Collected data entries
· · · · · · ·
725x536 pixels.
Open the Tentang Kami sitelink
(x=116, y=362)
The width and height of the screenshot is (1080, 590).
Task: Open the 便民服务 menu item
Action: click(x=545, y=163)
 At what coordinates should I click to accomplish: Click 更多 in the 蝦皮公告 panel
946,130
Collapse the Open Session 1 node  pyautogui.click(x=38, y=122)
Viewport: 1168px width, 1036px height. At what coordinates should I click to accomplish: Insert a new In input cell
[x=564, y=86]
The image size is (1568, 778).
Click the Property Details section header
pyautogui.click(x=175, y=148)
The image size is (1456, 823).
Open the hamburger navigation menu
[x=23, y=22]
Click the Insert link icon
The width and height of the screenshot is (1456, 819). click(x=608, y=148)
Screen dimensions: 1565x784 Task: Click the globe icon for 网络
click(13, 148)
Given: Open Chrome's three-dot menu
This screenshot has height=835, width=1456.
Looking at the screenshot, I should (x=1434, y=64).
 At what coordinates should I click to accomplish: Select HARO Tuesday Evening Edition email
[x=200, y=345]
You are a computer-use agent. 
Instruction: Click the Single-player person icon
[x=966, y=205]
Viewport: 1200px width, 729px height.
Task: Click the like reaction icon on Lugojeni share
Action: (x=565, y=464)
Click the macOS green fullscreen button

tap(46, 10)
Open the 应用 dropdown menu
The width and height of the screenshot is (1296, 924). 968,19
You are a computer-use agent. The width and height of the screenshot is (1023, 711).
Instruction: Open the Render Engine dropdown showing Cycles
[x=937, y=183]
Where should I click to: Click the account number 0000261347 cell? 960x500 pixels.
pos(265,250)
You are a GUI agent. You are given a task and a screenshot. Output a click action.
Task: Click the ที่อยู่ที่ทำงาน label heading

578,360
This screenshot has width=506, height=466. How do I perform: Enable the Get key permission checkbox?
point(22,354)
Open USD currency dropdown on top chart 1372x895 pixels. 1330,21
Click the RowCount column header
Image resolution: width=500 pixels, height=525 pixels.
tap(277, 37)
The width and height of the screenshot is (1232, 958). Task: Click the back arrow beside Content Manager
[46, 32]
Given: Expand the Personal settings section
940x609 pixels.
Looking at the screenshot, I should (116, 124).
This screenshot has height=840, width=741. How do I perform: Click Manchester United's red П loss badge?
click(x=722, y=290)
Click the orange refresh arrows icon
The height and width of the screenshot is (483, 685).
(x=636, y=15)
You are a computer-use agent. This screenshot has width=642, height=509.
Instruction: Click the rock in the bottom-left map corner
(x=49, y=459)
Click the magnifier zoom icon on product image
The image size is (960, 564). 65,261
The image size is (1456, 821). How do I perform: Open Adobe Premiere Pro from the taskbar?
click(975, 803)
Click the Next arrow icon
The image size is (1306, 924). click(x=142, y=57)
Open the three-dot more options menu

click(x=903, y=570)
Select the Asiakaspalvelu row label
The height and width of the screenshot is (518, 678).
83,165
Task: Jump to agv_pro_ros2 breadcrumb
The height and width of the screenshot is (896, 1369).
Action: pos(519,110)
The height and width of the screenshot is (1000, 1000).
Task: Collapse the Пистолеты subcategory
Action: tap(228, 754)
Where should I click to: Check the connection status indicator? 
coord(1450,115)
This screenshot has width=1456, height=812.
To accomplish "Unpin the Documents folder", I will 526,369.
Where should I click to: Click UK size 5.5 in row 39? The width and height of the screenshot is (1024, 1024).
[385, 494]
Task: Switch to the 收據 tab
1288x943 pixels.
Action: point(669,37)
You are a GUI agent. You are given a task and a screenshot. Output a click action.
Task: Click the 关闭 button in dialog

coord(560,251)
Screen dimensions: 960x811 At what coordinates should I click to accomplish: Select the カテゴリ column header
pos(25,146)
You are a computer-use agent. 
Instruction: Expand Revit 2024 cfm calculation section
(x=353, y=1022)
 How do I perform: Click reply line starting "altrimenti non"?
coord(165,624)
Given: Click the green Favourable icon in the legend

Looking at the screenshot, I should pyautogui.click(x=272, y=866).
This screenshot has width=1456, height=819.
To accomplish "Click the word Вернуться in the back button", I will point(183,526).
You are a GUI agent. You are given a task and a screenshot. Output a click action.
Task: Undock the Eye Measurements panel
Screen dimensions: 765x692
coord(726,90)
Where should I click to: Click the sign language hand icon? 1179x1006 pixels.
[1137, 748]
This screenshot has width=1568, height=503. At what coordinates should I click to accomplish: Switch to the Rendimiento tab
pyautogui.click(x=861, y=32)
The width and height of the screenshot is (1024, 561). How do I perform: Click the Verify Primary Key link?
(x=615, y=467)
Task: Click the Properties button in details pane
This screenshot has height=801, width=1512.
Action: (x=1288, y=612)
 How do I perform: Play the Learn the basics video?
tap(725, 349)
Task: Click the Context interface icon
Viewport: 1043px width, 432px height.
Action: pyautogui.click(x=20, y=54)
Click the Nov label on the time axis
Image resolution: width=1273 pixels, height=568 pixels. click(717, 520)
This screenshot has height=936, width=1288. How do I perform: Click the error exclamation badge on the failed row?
· · · · · · ·
YOUR INSTRUCTIONS:
Pull out every line from the rows above that contains the word "dimensions", matching case exactly.

FINAL RESULT:
Screen dimensions: 1565x784 Task: Click the globe icon for 网络
Screen dimensions: 960x811 At what coordinates should I click to accomplish: Select the カテゴリ column header
Screen dimensions: 765x692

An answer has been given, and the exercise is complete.